Dernière mise à jour : 3 mars
According to Gartner Research, from now until the year 2022, 85 percent of AI projects will deliver erroneous outcomes due to bias in data, algorithms, or the teams responsible for managing them. Moreover, 85 percent of Americans currently use at least one AI-powered device, program, or service, the Gallup polling organization reports.
This bias is something I’ve known for a while as I followed AI systems from the late 1980s. The fact of the matter is that people program and teach AI systems, so those AI systems will tend to have the innate biases of the people who teach them.
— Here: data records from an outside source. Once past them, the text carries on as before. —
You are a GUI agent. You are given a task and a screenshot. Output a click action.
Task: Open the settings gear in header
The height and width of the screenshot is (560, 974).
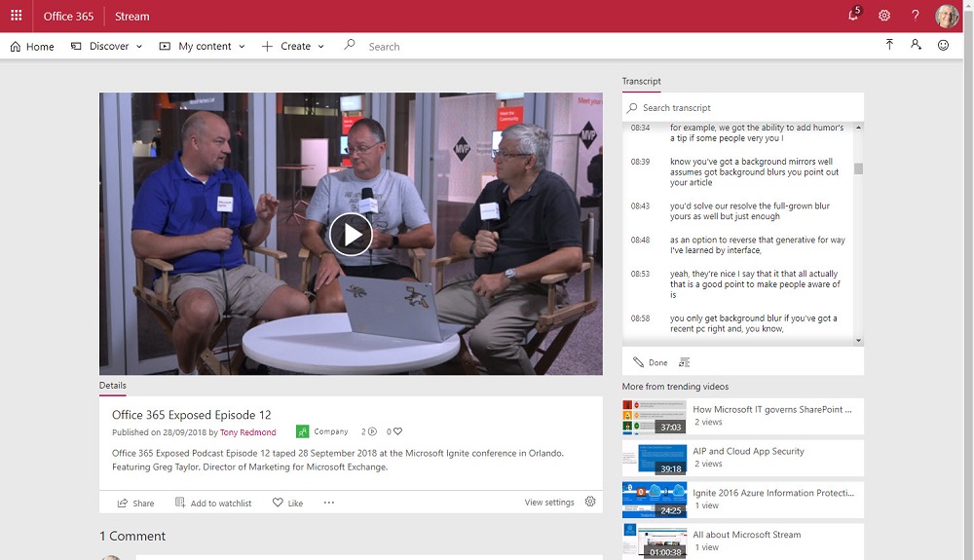pyautogui.click(x=884, y=16)
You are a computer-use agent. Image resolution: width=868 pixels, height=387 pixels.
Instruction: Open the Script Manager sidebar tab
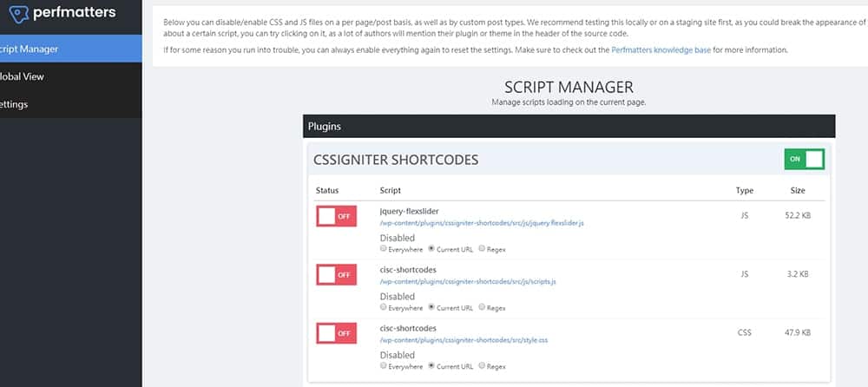click(35, 49)

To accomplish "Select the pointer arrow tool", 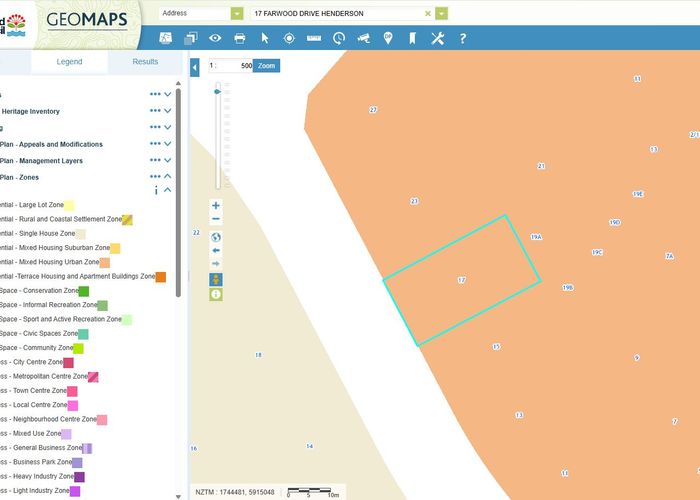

The use of the cloud to host pricey AI systems is actually making things worse, because the number of companies that can afford AI has gone up but the number of people with solid AI skills has not grown at the same pace. So, in addition to that innate bias being in AI tools used more broadly, the lack of talent also means more mistakes in how the knowledge-bases are built are going to be common for some time.
What do these biases look like? Women may find that they are getting the short end of the stick. That’s because men do the majority of AI development and teaching, so their conscious or unconscious biases get encoded. For example, a 2015 study showed that in a Google images search for “CEO,” just 11 per cent of the people it displayed were women—despite the fact that 27 percent of the chief executives in the US are female. (While it’s easy to pick on Google, it moved fast to correct such issues.)
Companies will have to pay for these built-in AI biases. For example, they will need to absorb the profit hit of not writing loans to enough women, who comprise about 55 percent of the market. Also, such as is bad karma at the least, and it will get you into legal hot water at the worst.
What can be done about this? The reality is that biased AI systems are more the norm than the exception. So IT needs to recognize that the biases exist, or may exist, and take steps to limit the damage. Fortunately, tools are emerging to help you spot AI-based biases.
Still, you’ll have to be on the lookout for hidden biases and take action to minimize the harm.